Discourse, Policy, and How Democrats Are Failing Education
Behind the historical mask that Democrats support strongly public education and even teachers specifically and workers broadly, the Obama administration has presented a powerful and misleading education campaign that is driven by Obama as the good cop and Secretary of Education Arne Duncan as the bad cop. Obama Good Cop handles the discourse that appeals to educators by denouncing the rising test culture in 2011:
What is true, though, is, is that we have piled on a lot of standardized tests on our kids. Now, there’s nothing wrong with a standardized test being given occasionally just to give a baseline of where kids are at. Malia and Sasha, my two daughters, they just recently took a standardized test. But it wasn’t a high-stakes test. It wasn’t a test where they had to panic.
Yet, simultaneously, Secretary Duncan Bad Cop was endorsing and the USDOE was implementing Race to the Top, creating provisions for states to opt out of NCLB, and endorsing Common Core State Standards (CCSS)—each of which increases both the amount of standardized testing and the high-stakes associated with those tests by expanding the accountability from schools and students to teachers.
Under Obama, Democratic education policy and agendas, embodied by Duncan, have created a consistently inconsistent message. More recently, Obama has shifted into campaign mode and once again offered conflicting claims about education—endorsing a focus on reducing class size (despite huge cuts for years in state budgets that have eliminated teachers and increased class size, which Bill Gates endorses) and making a pitch to suport teachers unions and even increasing spending on education, leading Diane Ravitch to ponder:
Well, it is good to hear the rhetoric. That’s a change. We can always hope that he means it. But that, of course, would mean ditching Race to the Top and all that absurd rightwing rhetoric about how schools can fix poverty, all by themselves.
Throughout Obama's term, Obama's discourse has been almost directly contradicted by Duncan's discourse and the USDOE's policies. Obama tended to state that teachers were the most important in-school influence on student learning while Duncan tends to continue omitting the "in-school" qualifier, but these nuances of language are of little value since the USDOE under Obama has an agenda nearly indistinguishable from Republican agendas:
• Promoting that all states should adopt CCSS and the necessary increase of testing and textbook support to follow.
• Endorsing market dynamics and school choice by embracing the charter school movement, specifically corporate-style charters such as Knowledge Is Power Program (KIPP).
• Embracing and promoting "no excuses" ideologies for school reform and school cultures.
• Criticizing directly and indirectly public school teachers and perpetuating the "bad" teacher myth by calling for changes in teacher evaluations and compensation, disproportionately based on student test scores.
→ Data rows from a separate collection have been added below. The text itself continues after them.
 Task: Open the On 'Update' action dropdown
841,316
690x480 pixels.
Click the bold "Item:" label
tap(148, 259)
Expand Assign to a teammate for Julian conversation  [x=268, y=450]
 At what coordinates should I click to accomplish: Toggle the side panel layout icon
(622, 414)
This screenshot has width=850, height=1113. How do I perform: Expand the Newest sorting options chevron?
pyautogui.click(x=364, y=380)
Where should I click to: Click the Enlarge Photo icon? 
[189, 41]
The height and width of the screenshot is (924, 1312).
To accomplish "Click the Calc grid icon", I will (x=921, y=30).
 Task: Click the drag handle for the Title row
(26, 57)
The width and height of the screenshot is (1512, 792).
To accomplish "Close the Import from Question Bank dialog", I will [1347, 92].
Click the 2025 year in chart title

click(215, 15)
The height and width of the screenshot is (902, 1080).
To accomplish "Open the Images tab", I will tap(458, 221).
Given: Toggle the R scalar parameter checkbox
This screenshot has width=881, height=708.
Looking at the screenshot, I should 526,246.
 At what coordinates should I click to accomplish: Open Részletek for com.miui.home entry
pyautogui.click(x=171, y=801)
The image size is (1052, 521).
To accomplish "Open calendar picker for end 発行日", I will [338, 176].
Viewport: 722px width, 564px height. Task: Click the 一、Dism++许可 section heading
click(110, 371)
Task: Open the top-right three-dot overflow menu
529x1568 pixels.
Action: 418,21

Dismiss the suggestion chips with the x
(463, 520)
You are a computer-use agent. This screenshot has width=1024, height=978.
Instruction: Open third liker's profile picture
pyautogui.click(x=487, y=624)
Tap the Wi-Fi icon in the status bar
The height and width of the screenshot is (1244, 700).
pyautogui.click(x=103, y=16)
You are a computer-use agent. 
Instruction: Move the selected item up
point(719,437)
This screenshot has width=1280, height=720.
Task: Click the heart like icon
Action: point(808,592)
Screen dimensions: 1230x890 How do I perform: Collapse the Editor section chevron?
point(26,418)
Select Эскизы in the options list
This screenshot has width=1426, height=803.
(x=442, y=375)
• Funding and endorsing the spread of test-based accountability to departments and colleges of education involved in teacher certification.
• Funding and endorsing the de-professionalization of teaching through support for Teach for America.
• Appealing to the populist message about choice by failing to confront the rise of "parent trigger" laws driven by corporate interests posing as concerned parents.
If my claim that Republicans and Democrats are different sides of the same misguided education reform coin still appears to be the claim of an extremist, the last point above should be examined carefully.
Note, for example, the connection between the issues endorsed by Democrats for Education Reform (DFER) and the anti-union sentiment joined with endorsing the next misleadingWaiting for "Superman"—Won't Back Down.
The Democratic National Convention will be home to DFER, Parent Revolution, and Students First to promote Won't Back Down as if this garbled film is a documentary—including a platform for Michelle Rhee.
There is nothing progressive about the education reform agenda under the Obama administration, nothing progressive about the realities behind Obama's or Duncan's discourse, nothing progressive about Rhee, Gates, or the growing legions of celebrity education reformers.
If the Democratic Party were committed to a progressive education platform, we would hear and see policy seeking ways to fund fully public schools, rejecting market solutions to social problems, supporting the professionalization of teachers, embracing the power and necessity of collective bargaining and tenure, protecting students from the negative impact of testing and textbook corporations, distancing themselves from Rhee-like conservatives in progressive clothing, and championing above everything else democratic ideals.
Instead, the merging of the education agenda between Democrats and Republicans is Orwellian, but it real, as Ravitch warned early in Obama's administration:
This rhetoric represented a remarkable turn of events. It showed how the politics of education had been transformed. . . .Slogans long advocated by policy wonks on the right had migrated to and been embraced by policy wonks on the left. When Democrat think tanks say their party should support accountability and school choice, while rebuffing the teachers’ unions, you can bet that something has fundamentally changed in the political scene. (p. 22)
In August of 2012, educators have no political party to support because no political party supports educators—and this is but one symptom of a larger disease killing the hope and promise of democracy in the U.S.
This tragic fact is the inevitable result of the historical call for teachers not to be political. Now that educators have no major party to support, the failure of that call is more palpable than ever.